Vestígios de um grande homem
O mistério e milagre
Memória. Há 67 anos desaparecia o piloto e escritor Saint-Exupéry
Por Mônica Cristina Corrêa
Dia 31 de julho faz 67 anos que desapareceu o piloto Antoine de Saint-Exupéry na França. Era manhã de guerra, no ano de 1944, e o piloto recebera sua quinta e última missão em Bastia, na Córsega, decolando de um Lightning P38 a fim de fazer um reconhecimento sobre a região de Grenoble, próximo à Suíça.
No retorno, o general Gavoile, chefe do grupo 2/ 33 a que pertencia Saint-Exupéry, iria lhe revelar a data do desembarque aliado na Provença com intenção de mantê-lo afastado das pistas: detendo segredo de guerra, Saint-Exupéry não poderia correr o risco de ser capturado e forçado a dizê-lo. O piloto contava 44 anos e sua condição física, por causa de sequelas de acidentes, eram problemas em grandes altitudes. Gavoile tentou poupá-lo sem suspeitar que o piloto jamais voltaria.

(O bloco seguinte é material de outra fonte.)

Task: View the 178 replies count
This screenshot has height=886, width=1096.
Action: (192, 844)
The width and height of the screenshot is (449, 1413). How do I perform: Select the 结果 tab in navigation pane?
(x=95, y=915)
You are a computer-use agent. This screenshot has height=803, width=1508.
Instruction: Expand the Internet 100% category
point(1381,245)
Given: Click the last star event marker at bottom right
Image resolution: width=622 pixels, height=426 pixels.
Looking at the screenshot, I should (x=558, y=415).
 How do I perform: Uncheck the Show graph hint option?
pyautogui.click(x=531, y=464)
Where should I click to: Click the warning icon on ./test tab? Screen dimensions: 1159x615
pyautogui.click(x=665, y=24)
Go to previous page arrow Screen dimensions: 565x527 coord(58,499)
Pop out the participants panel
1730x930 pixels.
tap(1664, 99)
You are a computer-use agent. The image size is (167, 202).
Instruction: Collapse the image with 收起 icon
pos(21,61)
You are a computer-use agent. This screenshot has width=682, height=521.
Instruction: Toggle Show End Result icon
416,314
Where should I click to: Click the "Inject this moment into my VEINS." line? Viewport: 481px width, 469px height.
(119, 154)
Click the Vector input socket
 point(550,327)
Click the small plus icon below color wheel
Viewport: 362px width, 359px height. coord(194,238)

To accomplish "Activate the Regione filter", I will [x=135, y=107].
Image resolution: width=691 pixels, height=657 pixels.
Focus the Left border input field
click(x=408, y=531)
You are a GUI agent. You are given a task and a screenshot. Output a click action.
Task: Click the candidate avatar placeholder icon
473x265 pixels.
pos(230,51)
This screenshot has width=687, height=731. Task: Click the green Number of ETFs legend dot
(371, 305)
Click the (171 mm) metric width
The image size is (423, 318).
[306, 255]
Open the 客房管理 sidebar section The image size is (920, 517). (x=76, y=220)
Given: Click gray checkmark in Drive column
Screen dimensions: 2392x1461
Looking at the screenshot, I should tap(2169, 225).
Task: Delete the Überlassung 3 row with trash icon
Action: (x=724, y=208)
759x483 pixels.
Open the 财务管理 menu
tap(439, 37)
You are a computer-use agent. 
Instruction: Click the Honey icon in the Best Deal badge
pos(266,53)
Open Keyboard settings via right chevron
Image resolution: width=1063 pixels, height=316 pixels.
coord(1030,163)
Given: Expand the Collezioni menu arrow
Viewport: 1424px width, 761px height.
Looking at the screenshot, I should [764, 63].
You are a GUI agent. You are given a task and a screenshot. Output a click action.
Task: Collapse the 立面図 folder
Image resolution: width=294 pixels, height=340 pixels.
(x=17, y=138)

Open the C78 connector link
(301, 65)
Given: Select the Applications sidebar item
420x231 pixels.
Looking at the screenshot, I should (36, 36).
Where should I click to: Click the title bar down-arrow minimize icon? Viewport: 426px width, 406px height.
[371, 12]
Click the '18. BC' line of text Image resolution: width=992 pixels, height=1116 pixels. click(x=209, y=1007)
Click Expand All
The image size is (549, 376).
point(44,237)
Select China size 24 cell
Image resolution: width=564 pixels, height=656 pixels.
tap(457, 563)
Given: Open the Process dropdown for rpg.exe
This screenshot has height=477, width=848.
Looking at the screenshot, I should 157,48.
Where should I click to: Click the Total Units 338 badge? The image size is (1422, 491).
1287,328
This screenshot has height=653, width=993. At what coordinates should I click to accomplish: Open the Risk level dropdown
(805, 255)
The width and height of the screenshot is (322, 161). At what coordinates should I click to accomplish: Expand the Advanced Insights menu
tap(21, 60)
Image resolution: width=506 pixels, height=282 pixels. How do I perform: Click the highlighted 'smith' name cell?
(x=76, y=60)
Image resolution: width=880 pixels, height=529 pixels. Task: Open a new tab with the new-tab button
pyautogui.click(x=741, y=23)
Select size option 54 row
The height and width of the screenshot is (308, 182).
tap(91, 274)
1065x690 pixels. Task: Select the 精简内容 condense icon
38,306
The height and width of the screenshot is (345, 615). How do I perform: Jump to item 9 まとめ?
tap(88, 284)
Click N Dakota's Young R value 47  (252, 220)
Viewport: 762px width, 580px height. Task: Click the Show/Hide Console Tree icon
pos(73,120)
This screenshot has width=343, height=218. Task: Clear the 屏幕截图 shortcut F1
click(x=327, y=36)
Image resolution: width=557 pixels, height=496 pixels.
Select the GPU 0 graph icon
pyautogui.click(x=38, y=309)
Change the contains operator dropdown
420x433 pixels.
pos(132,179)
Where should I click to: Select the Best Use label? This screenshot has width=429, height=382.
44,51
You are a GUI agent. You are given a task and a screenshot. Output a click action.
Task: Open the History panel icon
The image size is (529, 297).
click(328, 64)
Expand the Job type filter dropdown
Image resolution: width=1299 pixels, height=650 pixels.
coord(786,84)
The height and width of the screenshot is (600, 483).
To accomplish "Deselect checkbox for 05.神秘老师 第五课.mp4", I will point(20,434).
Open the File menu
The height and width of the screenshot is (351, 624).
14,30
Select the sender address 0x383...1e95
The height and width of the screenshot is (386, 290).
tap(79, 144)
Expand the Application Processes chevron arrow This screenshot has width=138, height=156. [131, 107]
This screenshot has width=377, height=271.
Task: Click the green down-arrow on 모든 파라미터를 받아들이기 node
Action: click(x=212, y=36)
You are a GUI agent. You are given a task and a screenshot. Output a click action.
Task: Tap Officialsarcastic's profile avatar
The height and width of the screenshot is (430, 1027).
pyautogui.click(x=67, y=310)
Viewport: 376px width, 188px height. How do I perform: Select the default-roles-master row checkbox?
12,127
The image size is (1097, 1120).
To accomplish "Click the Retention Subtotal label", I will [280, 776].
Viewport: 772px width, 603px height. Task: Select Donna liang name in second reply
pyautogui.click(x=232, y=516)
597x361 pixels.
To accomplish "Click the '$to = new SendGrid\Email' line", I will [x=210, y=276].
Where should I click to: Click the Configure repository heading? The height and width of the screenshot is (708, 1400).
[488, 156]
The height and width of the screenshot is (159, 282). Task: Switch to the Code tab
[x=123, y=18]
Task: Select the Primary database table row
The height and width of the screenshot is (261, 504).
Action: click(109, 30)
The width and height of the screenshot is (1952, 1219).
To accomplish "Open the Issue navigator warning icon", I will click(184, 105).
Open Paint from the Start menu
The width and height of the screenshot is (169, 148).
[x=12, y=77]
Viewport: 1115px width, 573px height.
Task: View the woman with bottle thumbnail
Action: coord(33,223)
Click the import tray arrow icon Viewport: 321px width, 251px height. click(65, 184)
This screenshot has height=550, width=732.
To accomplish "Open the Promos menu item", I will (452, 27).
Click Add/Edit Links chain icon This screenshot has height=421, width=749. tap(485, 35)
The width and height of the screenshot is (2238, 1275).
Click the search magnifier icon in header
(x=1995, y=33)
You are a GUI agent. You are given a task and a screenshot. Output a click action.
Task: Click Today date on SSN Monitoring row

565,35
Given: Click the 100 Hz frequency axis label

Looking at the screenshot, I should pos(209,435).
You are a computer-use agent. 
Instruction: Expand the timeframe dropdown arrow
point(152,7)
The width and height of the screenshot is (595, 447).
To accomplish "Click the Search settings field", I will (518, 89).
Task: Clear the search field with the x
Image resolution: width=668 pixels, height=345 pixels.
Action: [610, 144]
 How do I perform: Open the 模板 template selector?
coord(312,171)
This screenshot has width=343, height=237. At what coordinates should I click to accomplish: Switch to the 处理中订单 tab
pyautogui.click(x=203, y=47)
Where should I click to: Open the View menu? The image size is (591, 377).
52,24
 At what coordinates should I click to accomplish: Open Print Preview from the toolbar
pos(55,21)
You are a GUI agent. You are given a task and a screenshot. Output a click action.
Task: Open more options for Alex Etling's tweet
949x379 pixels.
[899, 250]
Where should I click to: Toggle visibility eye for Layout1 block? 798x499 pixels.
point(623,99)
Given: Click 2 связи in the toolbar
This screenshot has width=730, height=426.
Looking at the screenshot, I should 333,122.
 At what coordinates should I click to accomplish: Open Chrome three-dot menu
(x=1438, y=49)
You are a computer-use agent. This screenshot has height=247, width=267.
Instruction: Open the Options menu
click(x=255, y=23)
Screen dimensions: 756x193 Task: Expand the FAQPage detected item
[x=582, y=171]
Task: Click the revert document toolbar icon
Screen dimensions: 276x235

Mistério pairou sobre esse desparecimento, gerando teses sobre um possível suicídio — Saint-Exupéry não escamoteava uma forte depressão. Ele, que nasceu com o século 20, em 1900, testemunhou dois conflitos mundiais. A situação da França ocupada o deixava arrasado. Muito se especulou e quase nada foi esclarecido por quase 60 anos. Seus livros, repletos de sua filosofia a respeito da vontade humana, da compaixão e fraternidade traziam palavras necessárias em tempos de desilusão. E se propagaram com ares proféticos. No mais célebre deles, hoje com 253 traduções, “O Pequeno Príncipe” (1946), Saint-Exupéry fala sobre 44 pores de sol, mencionando a idade com que desapareceria. Em “Voo noturno” (1931), descreve o desaparecimento de um piloto: “Ele está perdido nas constelações que habita só. (…). Encerra no manche o peso da riqueza humana e leva, desesperado, de uma estrela à outra, o inútil tesouro que precisará entregar…”
Mistério quase desvelado em 1998, quando um simples pescador marselhês tirou do mar Mediterrâneo um bracelete com o nome do piloto gravado; seguindo essa “pista”, o mergulhador Luc Vanrell encontrou os destroços de seu P-38 naquelas proximidades (2002). Saint-Exupéry terminou no mar da Côte d’Azur. As razões desse desvio de rota permanecem desconhecidas. Um piloto alemão, Horst Rippert, hoje com mais de 95 anos, confessou ter abatido o avião pilotado por Saint-Ex. Não sabia que abatera o avião do escritor cujos textos o levaram a escolher a aviação: “Nunca teria atirado se soubesse, não num homem daqueles”, confessou durante entrevista à TV alemã. Há dúvidas sobre esses disparos e sua autoria. Não há dúvidas, porém, de que o mundo perdeu precocemente “um homem daqueles”. Em 1948, Saint-Exupéry foi considerado oficialmente morto pela pátria e seu nome inserido no prestigioso Panthéon, em Paris, monumento reservado aos grandes homens da França.
As buscas por precisões sobre as circunstâncias da morte de Saint- Exupéry continuam. Disse um de seus melhores amigos, a quem dedicou o Pequeno Príncipe, Léon Werth: “E decerto ele fez da aviação uma espécie de poesia. Foi o arcanjo entre céu e terra; entre as estrelas; naquela noite, perdido no espaço, não sabendo mais quais luzes eram as da Terra, deve ter escolhido entre os planetas e errou o seu. E decerto, sua lenda heroica está intacta. Ele foi igual a sua lenda. É milagroso. E sei de casos em que foi até superior a sua lenda”.